The Grey Bruce Health Unit is sending a team to Peel Region, Saturday, June 12, to demonstrate the large scale operation of the Grey Bruce Hockey Hub model as a mass immunization system.
A group of clinical and non-clinic staff from Grey Bruce will attend the CAA Centre in Brampton’s mass immunization clinic to share the successful management change processes required to administer vaccines to large numbers of clients using the Hockey Hub model.
The Hockey Hub model was designed by Grey Bruce’s Top Doctor, Dr. Ian Arra, and developed at the Grey Bruce Health Unit. It is yet another example of the health unit’s role as a Centre of Excellence in Rural Public Health. This locally developed model is a streamlined flow-through process, which is orchestrated to administer more vaccines with fewer clinical staff than traditional mass vaccination clinics. The rate of vaccines administered by one vaccinator is up to 90 vaccines per hour compared to 6 to12 vaccines per hour in a traditional clinic.
Prerequisites for the system are optimal collaboration of partners (Public Health, Municipality, Police, EMS, private sector), robust change management (clinical and non-clinical), and excellent communication.
The key to the system is increasing the number of clients receiving the vaccine and the efficiency of the process, while decreasing the risk of COVID-19 transmission by reducing the time the client spends within the clinic and the number of surfaces he/she interacts with. Once registered, the client remains in an individual pod for documentation, administering vaccine and recovery. The person administering the vaccine along with the clinic equipment move from pod to pod. The typical set-up in a standard rink would have 150 pods with one nurse assigned 30 pods each. A single vaccinator in the Hockey Hub can administer 90 vaccines per hour. When fully operational, the Brampton clinic could administer 6000-8000 doses a day.
The Hockey Hub was set up at the CAA Centre in Brampton through the support of Bruce Power, who were instrumental in establishing the current hubs in Grey Bruce at the Davidson Centre in Kincardine, the P&H Centre in Hanover and the Julie McArthur Centre in Owen Sound. The Hockey Hub model has been adopted and used in a number of public health agencies in Ontario, Manitoba, Alberta, and New Zealand.
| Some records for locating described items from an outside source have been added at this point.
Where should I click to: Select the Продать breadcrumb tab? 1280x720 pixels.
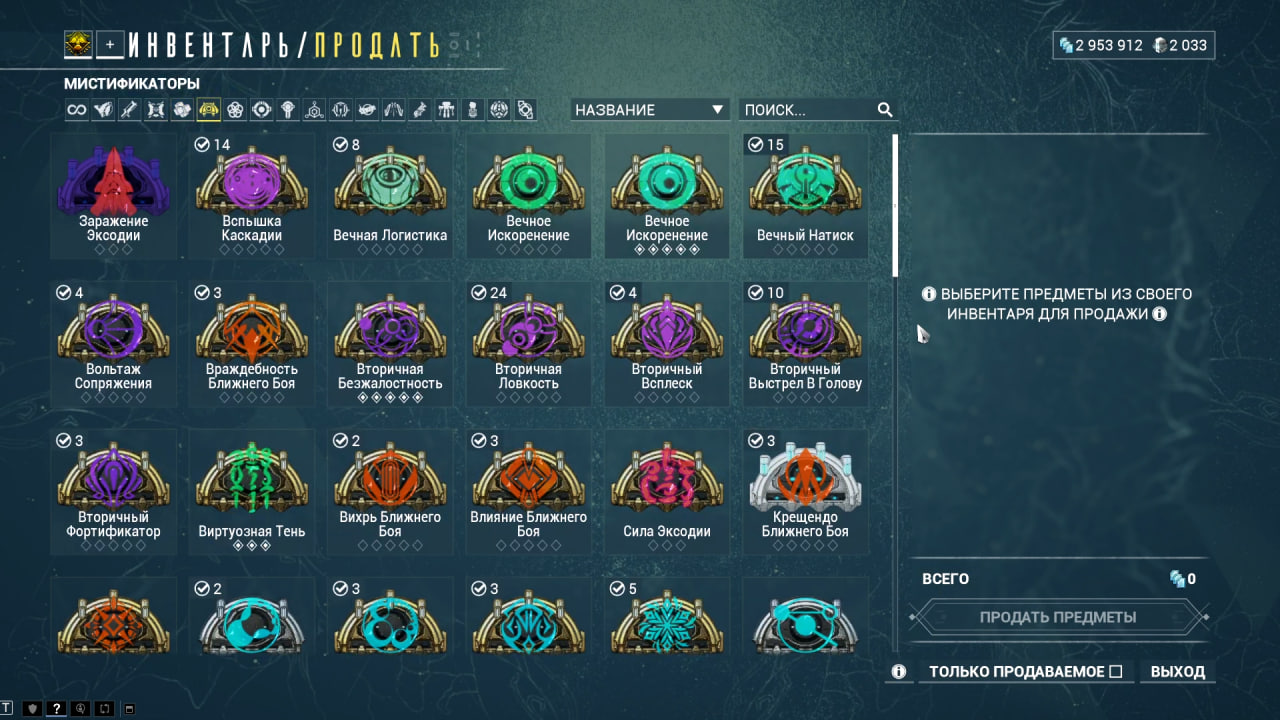coord(376,44)
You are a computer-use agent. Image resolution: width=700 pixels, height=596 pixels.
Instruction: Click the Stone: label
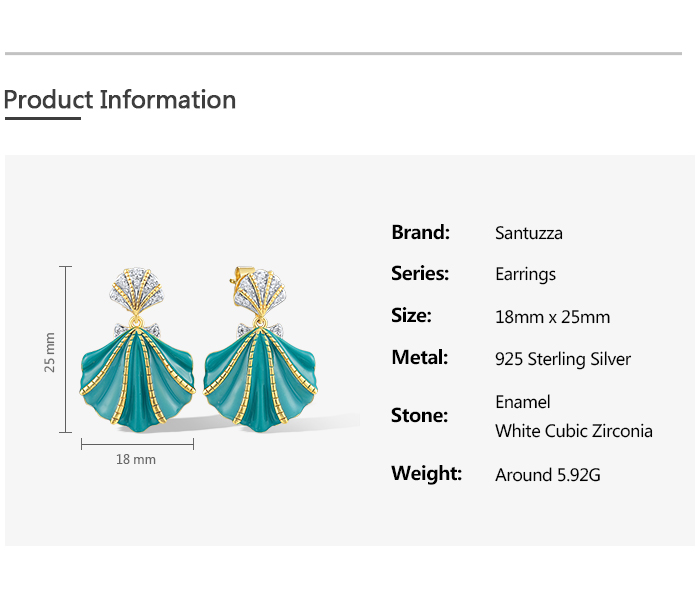pyautogui.click(x=419, y=415)
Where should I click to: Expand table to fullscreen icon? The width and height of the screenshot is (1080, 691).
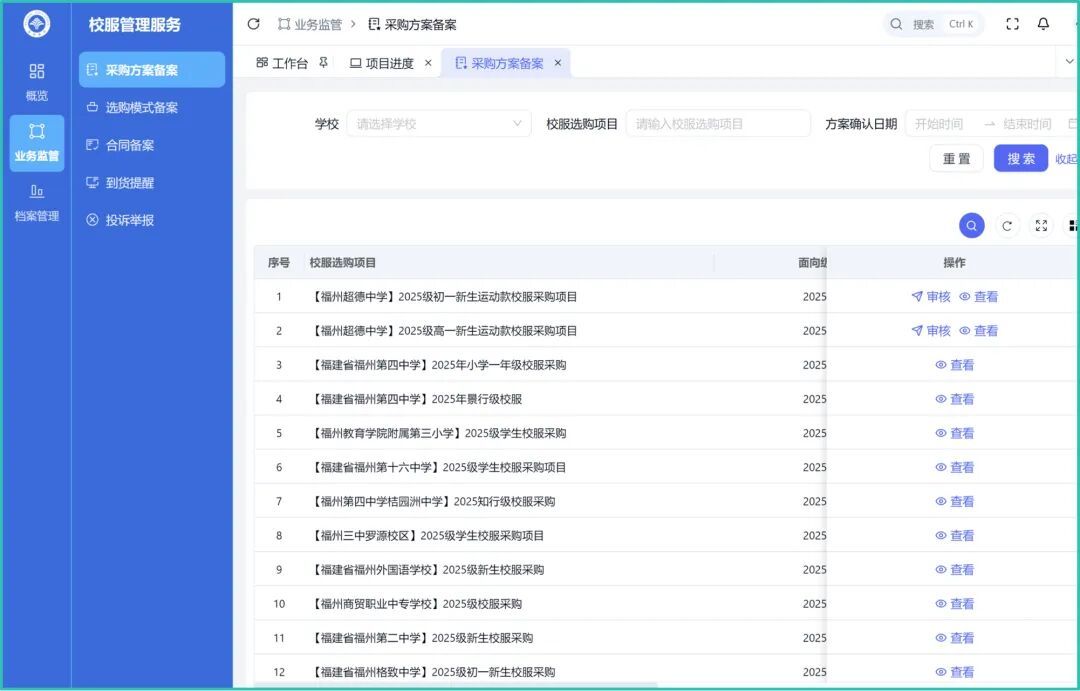point(1041,226)
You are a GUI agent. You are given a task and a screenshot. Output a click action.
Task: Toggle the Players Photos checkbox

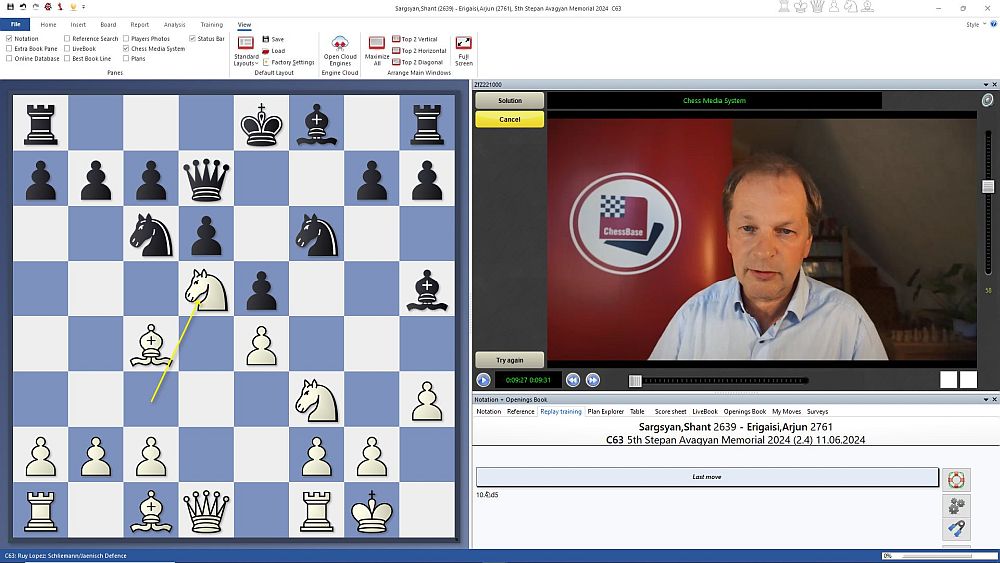point(126,39)
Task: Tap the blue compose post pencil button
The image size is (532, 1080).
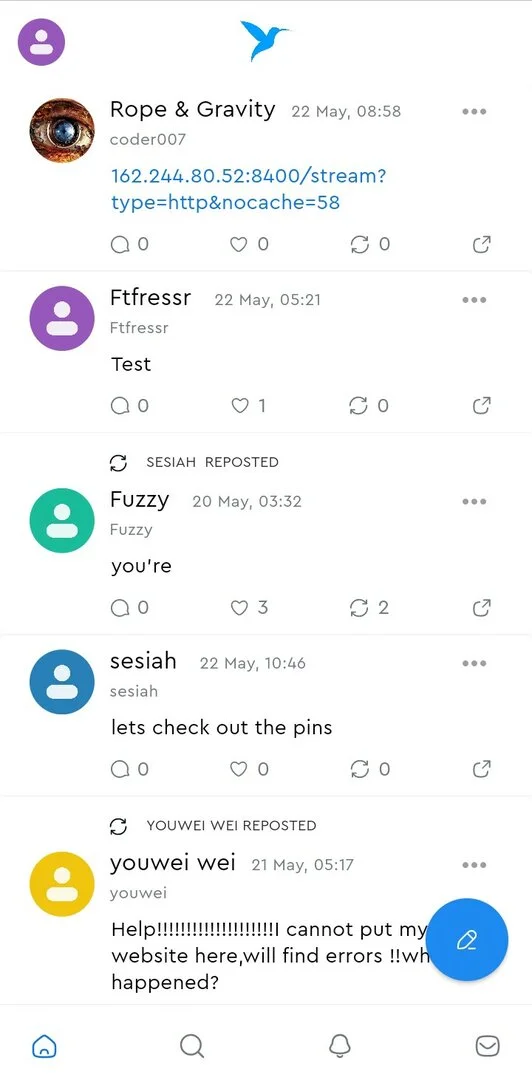Action: 467,939
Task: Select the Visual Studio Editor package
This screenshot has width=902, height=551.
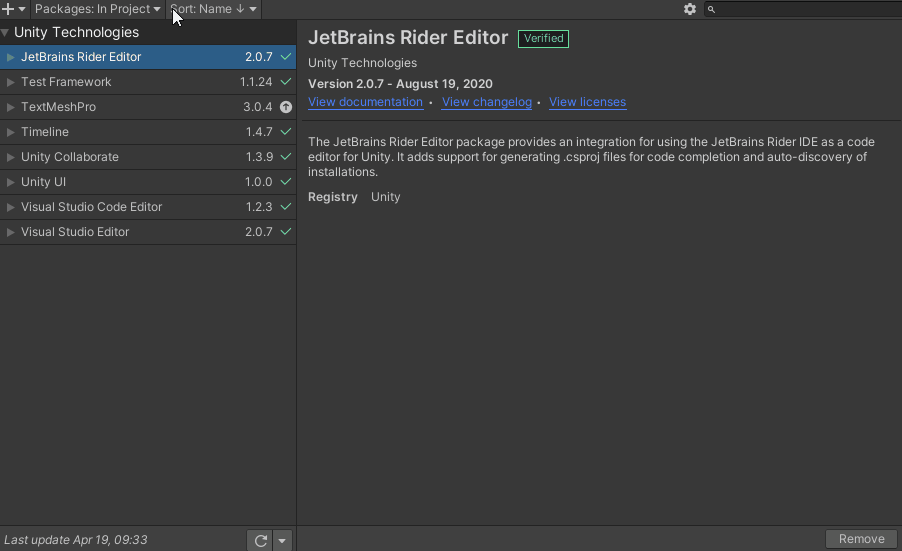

The Hockey Hub model provides several efficiencies. Clinically trained personnel are focused on administering the vaccine while non-clinical staff take on the clerical and support roles. There is a reduced risk of injury/fainting as clients are immunized and recover in the same location instead of a recovery area (fainting is a well-known risk in immunization clinics). The one-touch surface means decreased surface cleaning to minimize the risk of transmission.
Some of the advantages of the system:
• Patient centred care
• Lower risk of fall related injury (Recover-in-place)
• Fast access for EMS
• Less risk of transmission: narrower exposure time, less exposure surfaces, one-way flow, better air circulation
• Efficiency:
• Diminished need for prioritization (saves resources)
• Physical resources (practically 100% reduction in clinic computers and tables, 50% reduction in clinic chairs)
• Minimal need of clinical staff
• Decreased cleaning requirements for “touch surfaces”
• Scalable: the model is scalable in that it can be expanded or contracted depending on the amount of vaccine available, the size of the facility and the number of clients to be vaccinated.
• Accessibility: arenas are ubiquitous, most Canadians live close to one
Chief Public Health Officer of Canada, Dr. Theresa Tam and other experts in the field of public health spoke highly of the Hockey Hub model as an example of progressive public health innovation. Experts in the lean process and industrial engendering find it to be “brilliant”.